Action item:
Will you transcribe the entries that follow, exactly and in full?

※ ※ ※

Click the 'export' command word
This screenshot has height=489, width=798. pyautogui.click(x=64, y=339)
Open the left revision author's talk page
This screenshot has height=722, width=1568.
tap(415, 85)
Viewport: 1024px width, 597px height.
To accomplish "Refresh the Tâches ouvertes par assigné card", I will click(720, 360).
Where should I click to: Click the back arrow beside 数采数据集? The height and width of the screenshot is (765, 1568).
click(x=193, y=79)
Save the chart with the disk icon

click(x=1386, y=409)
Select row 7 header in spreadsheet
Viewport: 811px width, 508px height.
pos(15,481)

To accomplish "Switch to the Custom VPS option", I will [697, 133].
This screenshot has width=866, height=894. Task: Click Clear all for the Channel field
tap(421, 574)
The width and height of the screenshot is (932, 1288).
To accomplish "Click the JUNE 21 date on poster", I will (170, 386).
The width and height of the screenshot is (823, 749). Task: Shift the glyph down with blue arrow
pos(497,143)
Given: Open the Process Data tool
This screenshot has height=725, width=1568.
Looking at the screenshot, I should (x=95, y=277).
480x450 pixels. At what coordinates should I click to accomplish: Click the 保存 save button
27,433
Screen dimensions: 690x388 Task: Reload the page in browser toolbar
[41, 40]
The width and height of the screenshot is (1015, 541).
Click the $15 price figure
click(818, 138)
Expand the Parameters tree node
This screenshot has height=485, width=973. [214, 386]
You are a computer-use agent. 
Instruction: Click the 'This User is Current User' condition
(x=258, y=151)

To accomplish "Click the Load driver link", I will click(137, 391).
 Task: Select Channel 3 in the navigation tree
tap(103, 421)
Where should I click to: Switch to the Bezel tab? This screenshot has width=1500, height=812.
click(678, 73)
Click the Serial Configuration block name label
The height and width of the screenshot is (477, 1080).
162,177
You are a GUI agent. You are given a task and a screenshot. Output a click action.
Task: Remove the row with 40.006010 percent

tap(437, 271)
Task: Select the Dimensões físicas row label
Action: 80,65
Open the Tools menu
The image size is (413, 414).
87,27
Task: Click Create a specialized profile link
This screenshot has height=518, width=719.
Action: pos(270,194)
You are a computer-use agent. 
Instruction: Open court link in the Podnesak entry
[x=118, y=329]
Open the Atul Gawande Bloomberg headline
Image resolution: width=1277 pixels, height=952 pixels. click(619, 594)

※ ※ ※

Task output:
Click the 'export' command word
This screenshot has height=489, width=798. pyautogui.click(x=64, y=339)
Open the left revision author's talk page
This screenshot has height=722, width=1568.
tap(415, 85)
Viewport: 1024px width, 597px height.
To accomplish "Refresh the Tâches ouvertes par assigné card", I will click(720, 360).
Where should I click to: Click the back arrow beside 数采数据集? The height and width of the screenshot is (765, 1568).
click(x=193, y=79)
Save the chart with the disk icon

click(x=1386, y=409)
Select row 7 header in spreadsheet
Viewport: 811px width, 508px height.
pos(15,481)

To accomplish "Switch to the Custom VPS option", I will [697, 133].
This screenshot has width=866, height=894. Task: Click Clear all for the Channel field
tap(421, 574)
The width and height of the screenshot is (932, 1288).
To accomplish "Click the JUNE 21 date on poster", I will (170, 386).
The width and height of the screenshot is (823, 749). Task: Shift the glyph down with blue arrow
pos(497,143)
Given: Open the Process Data tool
This screenshot has height=725, width=1568.
Looking at the screenshot, I should (x=95, y=277).
480x450 pixels. At what coordinates should I click to accomplish: Click the 保存 save button
27,433
Screen dimensions: 690x388 Task: Reload the page in browser toolbar
[41, 40]
The width and height of the screenshot is (1015, 541).
Click the $15 price figure
click(818, 138)
Expand the Parameters tree node
This screenshot has height=485, width=973. [214, 386]
You are a computer-use agent. 
Instruction: Click the 'This User is Current User' condition
(x=258, y=151)

To accomplish "Click the Load driver link", I will click(137, 391).
 Task: Select Channel 3 in the navigation tree
tap(103, 421)
Where should I click to: Switch to the Bezel tab? This screenshot has width=1500, height=812.
click(678, 73)
Click the Serial Configuration block name label
The height and width of the screenshot is (477, 1080).
162,177
You are a GUI agent. You are given a task and a screenshot. Output a click action.
Task: Remove the row with 40.006010 percent

tap(437, 271)
Task: Select the Dimensões físicas row label
Action: 80,65
Open the Tools menu
The image size is (413, 414).
87,27
Task: Click Create a specialized profile link
This screenshot has height=518, width=719.
Action: pos(270,194)
You are a computer-use agent. 
Instruction: Open court link in the Podnesak entry
[x=118, y=329]
Open the Atul Gawande Bloomberg headline
Image resolution: width=1277 pixels, height=952 pixels. click(619, 594)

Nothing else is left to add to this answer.